Moreover, the participating subjects must provide two interfaces used for communication:

• the callback interface of the accessing subject called by the reference monitor if authorization is incomplete, and
• the authorization request interface of the authorizing subject called by the accessing subject to request authorization for the deferred operation call.

Discussion & Related Work

The presented architecture focuses on the practical integration on the base of existing security systems which often use rather simple DAC models. In this sense, it is not considered as a replacement of other more sophisticated security models which, however, also require a certain level of complexity in respect to the implementation of the reference monitor, the supporting infrastructure and the management of the whole system. In contrast, the presented concept with fractional rights is still simple to understand, requires less complex changes to the reference monitor leading to more robust implementations, and has a straight-forward integration of the existing DAC model. For example, for an integration in Java See S. Oaks. Java Security. O'Reilly & Associates, 2nd edition, May 2001.., it is necessary to extend the Policy class to support new fractional rights beside the old grant rules. A new SecurityManager must then be able to check for the fractional rights and do the callbacks if necessary as well as provide the interfaces for inspection and authorization as outlined above. A prototype for the Java integration is being developed to demonstrate the feasibility and possible applications.

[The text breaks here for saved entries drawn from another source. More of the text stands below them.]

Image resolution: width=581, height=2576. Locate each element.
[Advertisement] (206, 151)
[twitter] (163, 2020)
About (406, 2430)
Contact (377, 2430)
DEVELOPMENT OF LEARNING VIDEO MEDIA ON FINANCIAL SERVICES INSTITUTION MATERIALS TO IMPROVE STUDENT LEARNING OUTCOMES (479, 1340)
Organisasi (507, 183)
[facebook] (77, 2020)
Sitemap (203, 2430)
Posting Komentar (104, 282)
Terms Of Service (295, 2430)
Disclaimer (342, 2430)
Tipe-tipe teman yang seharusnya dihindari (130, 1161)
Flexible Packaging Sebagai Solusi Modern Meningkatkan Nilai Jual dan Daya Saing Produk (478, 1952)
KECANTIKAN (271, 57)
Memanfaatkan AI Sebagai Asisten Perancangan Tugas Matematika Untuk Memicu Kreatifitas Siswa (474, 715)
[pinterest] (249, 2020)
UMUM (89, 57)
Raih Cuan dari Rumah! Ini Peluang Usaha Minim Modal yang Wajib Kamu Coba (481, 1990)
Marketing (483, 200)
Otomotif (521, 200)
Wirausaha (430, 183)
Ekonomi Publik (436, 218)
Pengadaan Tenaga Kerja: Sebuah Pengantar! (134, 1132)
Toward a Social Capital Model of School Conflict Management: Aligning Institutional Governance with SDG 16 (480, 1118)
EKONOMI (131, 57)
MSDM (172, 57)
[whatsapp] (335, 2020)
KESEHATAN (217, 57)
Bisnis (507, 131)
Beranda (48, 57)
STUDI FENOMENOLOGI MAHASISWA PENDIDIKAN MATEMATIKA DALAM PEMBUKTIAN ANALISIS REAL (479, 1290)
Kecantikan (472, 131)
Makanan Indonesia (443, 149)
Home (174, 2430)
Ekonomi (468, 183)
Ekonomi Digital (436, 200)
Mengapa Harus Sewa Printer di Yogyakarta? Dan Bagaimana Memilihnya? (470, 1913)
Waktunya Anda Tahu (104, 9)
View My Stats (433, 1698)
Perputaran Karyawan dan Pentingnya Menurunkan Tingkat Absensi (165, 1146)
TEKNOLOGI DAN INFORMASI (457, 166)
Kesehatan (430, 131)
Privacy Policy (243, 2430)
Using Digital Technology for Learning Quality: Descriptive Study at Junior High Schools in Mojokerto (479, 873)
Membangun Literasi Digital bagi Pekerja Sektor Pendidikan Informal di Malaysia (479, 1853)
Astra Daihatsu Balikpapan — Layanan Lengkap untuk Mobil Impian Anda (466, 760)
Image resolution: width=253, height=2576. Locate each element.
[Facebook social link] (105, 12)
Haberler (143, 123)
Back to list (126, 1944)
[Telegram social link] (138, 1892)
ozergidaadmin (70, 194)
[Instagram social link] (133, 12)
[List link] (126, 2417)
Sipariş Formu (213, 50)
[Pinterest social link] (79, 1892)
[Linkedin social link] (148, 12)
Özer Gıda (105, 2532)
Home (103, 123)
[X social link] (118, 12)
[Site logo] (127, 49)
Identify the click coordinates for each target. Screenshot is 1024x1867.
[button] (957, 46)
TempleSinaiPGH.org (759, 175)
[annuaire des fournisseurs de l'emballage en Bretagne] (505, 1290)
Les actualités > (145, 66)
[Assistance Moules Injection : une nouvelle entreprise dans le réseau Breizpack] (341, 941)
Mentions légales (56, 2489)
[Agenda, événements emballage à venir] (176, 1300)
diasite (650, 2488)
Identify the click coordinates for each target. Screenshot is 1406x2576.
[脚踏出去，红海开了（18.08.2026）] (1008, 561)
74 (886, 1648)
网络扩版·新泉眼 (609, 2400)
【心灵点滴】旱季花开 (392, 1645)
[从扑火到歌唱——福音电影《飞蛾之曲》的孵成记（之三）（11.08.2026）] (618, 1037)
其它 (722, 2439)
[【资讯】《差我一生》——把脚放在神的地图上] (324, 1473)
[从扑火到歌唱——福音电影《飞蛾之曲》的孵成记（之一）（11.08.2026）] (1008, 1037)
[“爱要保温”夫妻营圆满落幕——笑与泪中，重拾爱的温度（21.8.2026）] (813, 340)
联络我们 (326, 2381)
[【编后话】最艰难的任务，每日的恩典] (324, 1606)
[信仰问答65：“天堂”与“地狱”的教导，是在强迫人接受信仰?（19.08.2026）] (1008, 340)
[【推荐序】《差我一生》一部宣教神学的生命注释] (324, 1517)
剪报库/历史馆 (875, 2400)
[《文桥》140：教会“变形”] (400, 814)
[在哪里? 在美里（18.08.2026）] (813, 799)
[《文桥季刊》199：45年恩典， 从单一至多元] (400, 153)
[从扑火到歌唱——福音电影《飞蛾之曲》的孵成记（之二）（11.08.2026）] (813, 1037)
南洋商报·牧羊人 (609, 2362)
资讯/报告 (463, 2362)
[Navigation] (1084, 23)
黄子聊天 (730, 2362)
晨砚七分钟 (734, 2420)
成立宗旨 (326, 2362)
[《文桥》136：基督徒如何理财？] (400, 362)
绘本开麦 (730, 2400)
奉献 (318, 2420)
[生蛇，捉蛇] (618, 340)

The basic idea of involving several people in critical operations is not new. Various access control models have concepts to deal with separation of duty (e.g., RBAC See R. Sandhu, E. Coyne, H. Feinstein, C. Youman. Role-Based Access Control Models. In: IEEE Computer, 29(2):38-47, February 1996.., Policies See M. Sloman, E. Lupu. Security and Management Policy Specification. In: IEEE Network, 16(2):10-19, March/April 2002..). With separation of duty two operations calls, e.g. on a particular object, must be performed by distinct subjects. This can then be used to increase security when, for example, someone who writes an order cannot approve an order and vice-versa. This, however, requires two different operations to exist for this purpose, i.e., a write method and an approve method on an order object. This assumption is not valid in many existing systems, e.g., in file systems that usually do not offer something like an approve read method on a file. (The presented architecture provides this split operations, thus could be used for this purpose.)

Other approaches using multiple credentials which are passed to the accessing subject are also possible. Here, though, the authorizing subjects loose direct control of their credentials once they have been given away. In addition, it requires them to fully identify all possible constraints they can put on the credential to limit the extent of the right they give away. In the end, this often means, that they have to foresee the exact purpose of the credential. With multiple authorization they authorize an actually happening operation call with `real live' parameters and their final decision can even be based on some manual, in-person inspection, if in doubt.